The study identified 377 newly-diagnosed patients, of which 348 had been tested for HCV RNA and 237 had tested positive for HCV RNA. Of these, 90 were diagnosed in general practice, 50 in substance misuse services, 54 through local hospitals (either as outpatients across many different specialties or as inpatients) and 43 through local prisons.

Patients diagnosed in primary care were most likely to see a specialist. Of the patients diagnosed in general practice 92% were referred to a specialist clinic and 89% of these attended the clinic. Among those diagnosed in substance misuse services 84% were referred to a specialist clinic and 83% of these had been assessed by a hepatitis specialist, mainly at community clinic sessions. Seventy-six per cent of patients diagnosed in hospital settings were referred, of which 93% attended the clinic.

The rate of referral was lower among prisoners, with only 56% referred for assessment. Of these 75% attended a clinic.
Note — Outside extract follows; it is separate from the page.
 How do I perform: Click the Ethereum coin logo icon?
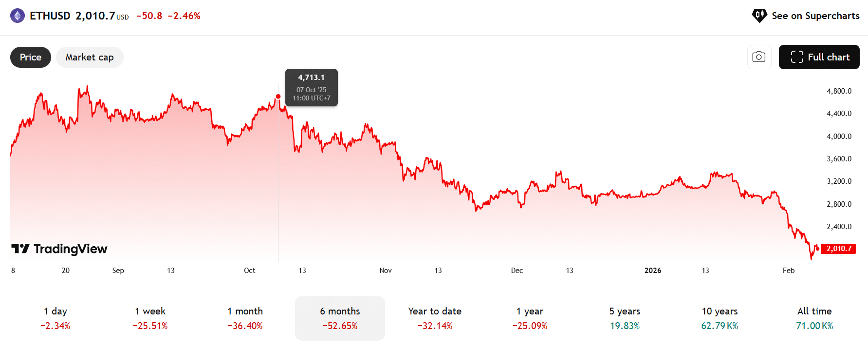click(x=18, y=16)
Referral rates and clinic attendance were affected by transfer to other prisons or release from prison.

“Overall, 80% of the patients were referred to a hepatitis specialist, 70% attended assessment and 38% started treatment,” compared to 49% referred to a specialist, 27% assessed and 10% started on treatment in the 2000-2002 cohort, the authors concluded.

Referral rates had “improved dramatically” in substance misuse services, from 42% in 2000-2002 to 84% in 2010-2011.
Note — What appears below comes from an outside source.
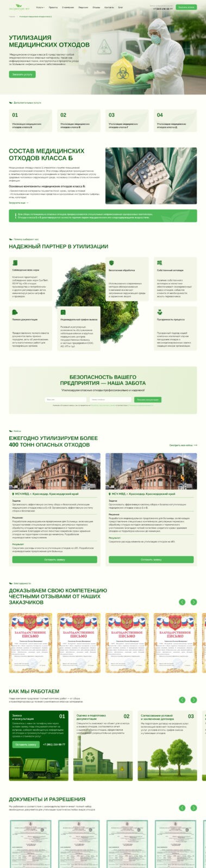Click Смотреть все кейсы arrow link
The width and height of the screenshot is (206, 868).
[x=183, y=445]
“These improvements […] are likely to be a direct result of an intervention set designed to integrate and enhance the continuum of care,” the authors commented. “Our solution included the creation of facilities designed to meet the needs of our vulnerable populations, such as the delivery of antiviral therapy as part of drug treatment programmes.”

The main reasons for not starting treatment among those who attended an assessment with a hepatitis specialist were a decision to defer treatment (30) and disengagement with care before starting treatment (23).

The study “confirms that patient engagement is a prerequisite for realising the benefits of new directly acting antiviral therapies, and emphasises the importance of our central message that targeted public health measures can increase engagement of the HCV infected population with care pathways.”


Howes N et al. Clinical care pathways for patients with hepatitis C: reducing critical barriers to effective treatment. Open Forum Infectious Diseases, advance online access, 6 January 2016.